What was your debrief like- what did they discuss with you? So far, I’ve had an incision check with the doctor who did my surgery. He’s a very kind person and I could tell he was also not happy about how things went for me, but we didn’t really talk in too much detail. I have a six week appointment with another doc in the practice, the one I originally liked the most but who ultimately gave me a hard time about wanting to push back my induction. I want to talk more about what happened but I don’t want to lose my cool.
Post # 38
Im from the UK and the debrief service through the NHS consists of a 1:1 meeting with a midwife who goes through your labour notes. It’s not the same midwife that I had during labour. She sat us down and read through what happened pretty much minute by minute. We could ask questions and she explained a lot of the reasons why I had to have an emergency c section. Unlike some PP I wasn’t induced, I went into spontaneous labour at 41 weeks and things were going really well (got to 10cm on gas and air). However the baby’s heart rate dipped so I had to get out of the pool and be monitored. The doctors then couldn’t agree how far dialted I was (one said 7cm, one said 8cm and one said 9cm). They took some samples from her head which came back poor. Plus there was meconnium in her waters. My body started pushing but I was only 9cm so wasn’t allowed. They gave me an epidural to reduce the pushing sensation but once her blood results came back they decided to do an emergency c section (she was born 9 minutes later!) I was put under a GA and felt so drugged when I woke up.

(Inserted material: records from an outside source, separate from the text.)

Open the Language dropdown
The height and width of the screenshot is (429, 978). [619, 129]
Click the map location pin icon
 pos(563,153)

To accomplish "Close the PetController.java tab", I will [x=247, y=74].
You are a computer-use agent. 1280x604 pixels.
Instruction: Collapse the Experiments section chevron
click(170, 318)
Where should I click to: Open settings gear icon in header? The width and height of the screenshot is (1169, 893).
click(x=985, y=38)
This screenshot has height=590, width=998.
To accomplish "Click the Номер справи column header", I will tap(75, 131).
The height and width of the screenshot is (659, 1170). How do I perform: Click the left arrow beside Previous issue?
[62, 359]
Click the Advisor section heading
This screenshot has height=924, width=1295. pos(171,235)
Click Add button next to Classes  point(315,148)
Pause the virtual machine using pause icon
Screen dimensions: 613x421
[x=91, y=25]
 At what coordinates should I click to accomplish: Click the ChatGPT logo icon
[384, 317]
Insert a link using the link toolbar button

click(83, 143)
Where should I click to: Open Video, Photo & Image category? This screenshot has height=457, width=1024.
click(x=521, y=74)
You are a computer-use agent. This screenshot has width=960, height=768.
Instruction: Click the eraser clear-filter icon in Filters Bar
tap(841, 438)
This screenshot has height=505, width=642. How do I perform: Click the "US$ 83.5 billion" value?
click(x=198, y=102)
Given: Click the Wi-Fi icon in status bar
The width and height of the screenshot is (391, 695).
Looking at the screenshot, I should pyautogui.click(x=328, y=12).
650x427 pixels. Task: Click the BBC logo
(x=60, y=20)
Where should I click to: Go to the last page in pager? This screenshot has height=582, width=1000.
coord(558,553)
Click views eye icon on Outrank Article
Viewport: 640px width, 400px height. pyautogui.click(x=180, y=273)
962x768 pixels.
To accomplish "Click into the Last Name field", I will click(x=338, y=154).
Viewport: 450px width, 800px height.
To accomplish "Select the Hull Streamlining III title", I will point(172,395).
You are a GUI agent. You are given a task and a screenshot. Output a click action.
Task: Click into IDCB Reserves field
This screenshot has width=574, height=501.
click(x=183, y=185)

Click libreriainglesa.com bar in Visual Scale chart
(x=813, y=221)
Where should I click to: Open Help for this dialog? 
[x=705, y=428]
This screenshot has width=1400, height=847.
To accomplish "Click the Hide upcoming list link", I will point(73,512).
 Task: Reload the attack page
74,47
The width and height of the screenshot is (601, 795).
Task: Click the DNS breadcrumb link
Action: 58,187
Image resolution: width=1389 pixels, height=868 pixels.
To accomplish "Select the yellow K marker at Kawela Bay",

My memories of the first 12 hours with her are so vague. But like a PP said, breastfeeding has felt like my redemption and has helped my bond with her. I’m moving around pretty much like normal now which is amazing. I remember not being able to laugh or cough. My husband had to help me sit up in bed, pass me the baby, and then put her down again. I had no confidence in my own ability as a new Mum and spent a long time feeling like a failure. I cried when i heard my friend had her baby naturally. But, in a way I feel like I got so far and I still went through the physical nature of labour I just didn’t actually push her out! I’m probably a stronger person now and my husband and I are probably stronger than we would have been if it had gone ‘smoothly’. I’m also starting to realise that everyone’s births have their downfalls, even the vaginal births. It’s taken a while to heal physically and emotionally and now all I am is grateful and accepting of my c section as otherwise my baby girl would not be here. I hope you can find some peace too. It’s definitely not a quick fix but the more you talk and understand what happened then the more you will heal.
Post # 39
Oh I’m sorry OP. Having to wear a catheter is really annoying and not at all what you expect. I wound up getting a hemmorhoid from pushing so hard and it was impossible to sit down for 2 weeks. Just enjoy your little one. Take care.